• _KUTIPAN TEKS_
===

Pasar di Belanda, Ada Terasi Sampai Petai
Penulis: Walentina Waluyanti - Nederland
Artikel terkait, silakan klik ==> Secuil Kisah dari Belanda dan Tragedi Bawang
Saya membuka lemari di dapur. Persediaan apa yang sudah habis? Teh melati? Gula jawa? Atau cemilan ala Indonesia seperti kacang Bogor? Seperti umumnya ibu-ibu lainnya, menginspeksi persediaan dapur sudah menjadi rutinitas. Untungnya berbagai kebutuhan dapur khas Indonesia bisa dengan mudah didapatkan di pasar dan toko-toko Indonesia di Belanda. Terlebih dari rumah saya, jarak dari rumah ke pusat perbelanjaan (Centrum) di pusat kota, sangat mudah dan cepat dijangkau hanya dengan berjalan kaki tak sampai 5 menit.
Salah satu gerai di pasar kota Almere-Stad, menjual berbagai bumbu/bahan makanan khas Indonesia. (Foto: Walentina)
Salah satu toko Indonesia di Kota Almere-Stad. (Foto: Walentina Waluyanti)
Meski suami saya orang Belanda, namun ia juga menggemari kuliner Indonesia. Lemari dapur sudah pasti selalu komplit dengan persediaan bumbu dan bahan kebutuhan dapur Indonesia. Emping mlinjo dan krupuk lainnya, kripik pisang, tempe, tahu, singkong, ikan asin (jambal, peda, dll), ikan teri kering, cabe rawit, aneka sambal, dan bahan makanan khas Indonesia lainnya, menjadi kebutuhan keluarga.
Sejak sekitar akhir tahun 1950-an/1960-an, sudah bermunculan toko Indonesia di Belanda. Tetapi ketika itu jumlahnya masih bisa dihitung dengan jari. Letaknya pun masih di kota besar saja. Namun kini toko Indonesia di Belanda tumbuh seperti jamur di musim hujan. Dari sayur kangkung, telor asin, gula jawa, daun sirih, air kapur sirih, daun dan buah pepaya, rambutan, salak, durian, langsat, leci, petai, terasi, tempe, tahu, lengkuas, jahe, sereh, minuman tradisional seperti serbat, aneka jamu dan lainnya? Bahkan "minyak antik" seperti minyak urang-aring, minyak kemiri, minyak tawon, minyak kayu putih, minyak angin, semuanya bisa dijumpai di pasar tradisional di Belanda.

===

• _ENTRI DATA_

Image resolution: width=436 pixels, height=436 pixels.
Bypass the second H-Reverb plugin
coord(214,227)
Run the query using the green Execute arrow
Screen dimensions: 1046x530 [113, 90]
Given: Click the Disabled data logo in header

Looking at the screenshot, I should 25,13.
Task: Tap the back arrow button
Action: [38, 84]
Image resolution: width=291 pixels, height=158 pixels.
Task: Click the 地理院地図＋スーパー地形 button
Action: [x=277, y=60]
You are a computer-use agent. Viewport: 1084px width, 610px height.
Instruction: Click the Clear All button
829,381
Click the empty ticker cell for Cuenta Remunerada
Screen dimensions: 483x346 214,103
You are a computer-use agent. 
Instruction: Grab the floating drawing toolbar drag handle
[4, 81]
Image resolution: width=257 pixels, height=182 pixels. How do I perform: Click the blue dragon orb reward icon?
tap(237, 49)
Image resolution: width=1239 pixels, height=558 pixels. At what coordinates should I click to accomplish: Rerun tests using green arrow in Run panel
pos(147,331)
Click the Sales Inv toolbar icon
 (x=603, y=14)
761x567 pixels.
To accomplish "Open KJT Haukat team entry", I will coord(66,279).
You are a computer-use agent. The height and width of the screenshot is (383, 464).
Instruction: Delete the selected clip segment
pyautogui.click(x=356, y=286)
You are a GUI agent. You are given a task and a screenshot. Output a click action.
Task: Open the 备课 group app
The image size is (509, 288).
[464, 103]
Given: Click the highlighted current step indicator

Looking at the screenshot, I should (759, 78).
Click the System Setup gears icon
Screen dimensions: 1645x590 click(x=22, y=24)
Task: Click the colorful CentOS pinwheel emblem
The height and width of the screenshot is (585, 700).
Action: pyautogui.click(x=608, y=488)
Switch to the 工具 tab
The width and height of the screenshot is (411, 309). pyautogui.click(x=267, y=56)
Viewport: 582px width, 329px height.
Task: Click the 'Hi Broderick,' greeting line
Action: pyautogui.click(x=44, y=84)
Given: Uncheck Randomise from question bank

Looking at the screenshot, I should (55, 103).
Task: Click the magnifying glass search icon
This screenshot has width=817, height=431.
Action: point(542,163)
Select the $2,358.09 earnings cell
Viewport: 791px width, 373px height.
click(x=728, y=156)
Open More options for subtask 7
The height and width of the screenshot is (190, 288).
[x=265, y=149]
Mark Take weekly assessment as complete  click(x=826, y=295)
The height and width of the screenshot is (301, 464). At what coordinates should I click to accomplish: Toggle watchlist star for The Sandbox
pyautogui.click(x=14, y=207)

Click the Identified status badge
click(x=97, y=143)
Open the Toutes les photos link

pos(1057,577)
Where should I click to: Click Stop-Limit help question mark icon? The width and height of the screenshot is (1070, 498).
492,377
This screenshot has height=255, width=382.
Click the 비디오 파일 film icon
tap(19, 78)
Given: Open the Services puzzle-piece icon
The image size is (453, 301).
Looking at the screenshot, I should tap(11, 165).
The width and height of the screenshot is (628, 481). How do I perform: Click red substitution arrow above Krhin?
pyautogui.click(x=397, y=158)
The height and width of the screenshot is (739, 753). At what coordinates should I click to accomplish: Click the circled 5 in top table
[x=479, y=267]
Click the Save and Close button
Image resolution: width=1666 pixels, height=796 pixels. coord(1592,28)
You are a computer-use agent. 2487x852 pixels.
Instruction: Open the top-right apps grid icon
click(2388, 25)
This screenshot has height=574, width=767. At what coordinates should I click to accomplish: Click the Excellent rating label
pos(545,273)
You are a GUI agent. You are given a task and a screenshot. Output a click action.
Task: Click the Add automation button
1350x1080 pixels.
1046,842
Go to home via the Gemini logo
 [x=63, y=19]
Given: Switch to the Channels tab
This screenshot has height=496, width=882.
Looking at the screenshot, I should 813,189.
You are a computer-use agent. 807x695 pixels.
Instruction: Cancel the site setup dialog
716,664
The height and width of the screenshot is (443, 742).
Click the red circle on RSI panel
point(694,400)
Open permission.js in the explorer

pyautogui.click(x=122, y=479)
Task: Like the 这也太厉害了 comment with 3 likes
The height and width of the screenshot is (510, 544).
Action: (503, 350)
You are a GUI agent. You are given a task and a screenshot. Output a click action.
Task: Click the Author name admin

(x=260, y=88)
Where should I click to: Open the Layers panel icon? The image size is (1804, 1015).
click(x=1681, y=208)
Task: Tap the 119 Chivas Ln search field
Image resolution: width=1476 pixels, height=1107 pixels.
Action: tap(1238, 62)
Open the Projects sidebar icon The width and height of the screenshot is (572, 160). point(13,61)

===

• _TINDAKAN YANG DIPERLUKAN_
[A] Tuliskan kembali bagian kutipan tentang pasar di Belanda, mulai dari "Pasar di Belanda, Ada" sampai "Indonesia. (Foto: Walentina)", tanpa mengubah satu kata pun.
[B] Teruskan tulisan tentang pasar di Belanda setelah kalimat terakhirnya.

• _JAWABAN LATIHAN_
[A]
Pasar di Belanda, Ada Terasi Sampai Petai
Penulis: Walentina Waluyanti - Nederland
Artikel terkait, silakan klik ==> Secuil Kisah dari Belanda dan Tragedi Bawang
Saya membuka lemari di dapur. Persediaan apa yang sudah habis? Teh melati? Gula jawa? Atau cemilan ala Indonesia seperti kacang Bogor? Seperti umumnya ibu-ibu lainnya, menginspeksi persediaan dapur sudah menjadi rutinitas. Untungnya berbagai kebutuhan dapur khas Indonesia bisa dengan mudah didapatkan di pasar dan toko-toko Indonesia di Belanda. Terlebih dari rumah saya, jarak dari rumah ke pusat perbelanjaan (Centrum) di pusat kota, sangat mudah dan cepat dijangkau hanya dengan berjalan kaki tak sampai 5 menit.
Salah satu gerai di pasar kota Almere-Stad, menjual berbagai bumbu/bahan makanan khas Indonesia. (Foto: Walentina)

[B]
Kualitas bahan makanan dari Indonesia umumnya berkualitas bagus, karena dikirim dari Indonesia dengan mematuhi syarat kualitas ekspor. Tetapi di Belanda, tak semua kebutuhan dapur Indonesia diimpor dari Indonesia. Ada juga yang berasal dari negara Asia lainnya, misalnya Thailand, Filipina, Vietnam. Tempe dan tahu segar pun bisa didapatkan mudah, tak perlu didatangkan dari Indonesia. Karena di Belanda pun telah ada pabrik pembuatan tempe dengan kualitas kacang kedelai yang sangat baik.
Belanjaan khas kebutuhan dapur orang Indonesia di Belanda. (Foto: Walentina Waluyanti)
Dengan majunya dan semakin cepatnya transportasi, bahan yang dijual pun semakin baik mutunya. Bahan-bahan itu tidak sempat “membusuk”di jalanan, sudah tiba di tujuan dengan selamat. Beberapa tahun lalu saya tidak pernah puas jika makan tempe di Belanda. Karena warnanya sudah agak kecoklatan dengan bau menyengat. Tadinya saya mengira itu terjadi di satu toko saja. Tetapi saya bandingkan dengan toko lainnya, ternyata juga sama saja. Mungkin karena saat itu tempe masih diimpor, sehingga ketika tiba di Belanda, kondisinya tidak lagi segar. Sekarang ini kualitas tempe dan tahu di Belanda sudah jauh lebih baik mutunya. Warnanya putih bersih, rasanya enak, tak kalah enak dengan tempe Indonesia. Padahal tempe itu tempe made in Nederland.
Omong-omong tentang pasar tradisional di Belanda, biasanya alasan orang ke pasar karena ingin mendapatkan bahan yang masih segar. Misalnya sayuran yang berasal langsung dari petaninya. Ikan laut yang masih segar, daging-dagingan yang langsung dijual oleh tukang dagingnya sendiri. Pilihannya pun lebih banyak. Ada beberapa bahan yang kadang tak bisa didapatkan di toko-toko swalayan besar.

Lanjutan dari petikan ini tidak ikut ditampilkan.